Acquitted of Rape, Midshipman May Face Assault Charge After July Hearing

Military Sexual Assaults Academies
An entrance to the U.S. Naval Academy campus in Annapolis, Md., is seen on Jan. 9, 2014. (Patrick Semansky/AP File Photo)

Whether a circuit court judge will be permitted to rehear an assault case against a Naval Academy midshipman now that the matter was successfully appealed by the state will be determined in July.

After a six-day trial in 2022, Garrett Lee Holsen was acquitted of raping one of his classmates at an off-campus party. Before deliberations began, Anne Arundel Circuit Judge Robert Thompson instructed the jury not to consider any other charges in the case if they found the midshipman not guilty of rape. That is ultimately what the jury did, prompting the Office of the Attorney General to appeal the decision.

In December, the Appellate Court of Maryland ruled that Thompson had “acted without authority” when issuing his instructions and ordered a retrial on the remaining charges — second-degree assault and third-degree sex offense, the latter of which cannot be retried because jurors rejected the idea that the accuser was too intoxicated to consent.

Prosecutors said during a hearing Tuesday that the sex offense charge will be dropped and the retrial, which has yet to be scheduled, will not affect Holsen’s acquittal on the rape charge.
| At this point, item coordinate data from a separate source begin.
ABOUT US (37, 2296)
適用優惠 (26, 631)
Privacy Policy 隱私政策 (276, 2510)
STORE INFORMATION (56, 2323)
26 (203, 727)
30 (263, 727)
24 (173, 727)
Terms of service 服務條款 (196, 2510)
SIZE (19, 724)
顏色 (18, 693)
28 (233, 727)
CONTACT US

Instead, it will focus on the assault accusation, a misdemeanor in Maryland.

Earlier this month, Anne Arundel County State’s Attorney Anne Colt Leitess asked that Thompson be prevented from hearing the case again, saying his decisions in 2022 had “severely prejudiced” the state’s case. That request was denied Friday, however, by Anne Arundel Circuit Judge Donna Schaeffer, who ruled it was normal procedure to have the same judge preside over a case that has been sent back.

Even with Schaeffer’s denial, Leitess argued Tuesday that Thompson’s continued role in the case was inappropriate and asked the judge to recuse himself. The county’s top prosecutor said her intention was “not to attack” or insult Thompson, but to defend her team’s case.

Defense attorney Peter O’Neill said Leitess’ request was a “blatant effort to stretch” out an already lengthy prosecution. O’Neill said Holsen, a Wisconsin native set to join the Marine Corps, was barred from attending the academy’s graduation ceremony in May because of the case, has not received his diploma and has not been deployed for assignment.

The case has stalled Holsen’s career, O’Neill said, asking that a trial be scheduled as soon as possible.

“We want this matter litigated,” O’Neill told the judge. “We are not afraid of trial.”

Leitess said that because the case was sent back by a higher court, there was no constitutional requirement for a speedy trial — an obligation in regular criminal proceedings. The judge, however, asked whether the court has a moral responsibility to move forward when it can.

“Here we are in this mess,” Thompson said, “and we’ll do our best to get out of it.”

A July 11 hearing will determine whether Thompson stays on the case.

The Naval Academy has declined to comment on Holsen’s case, citing privacy concerns.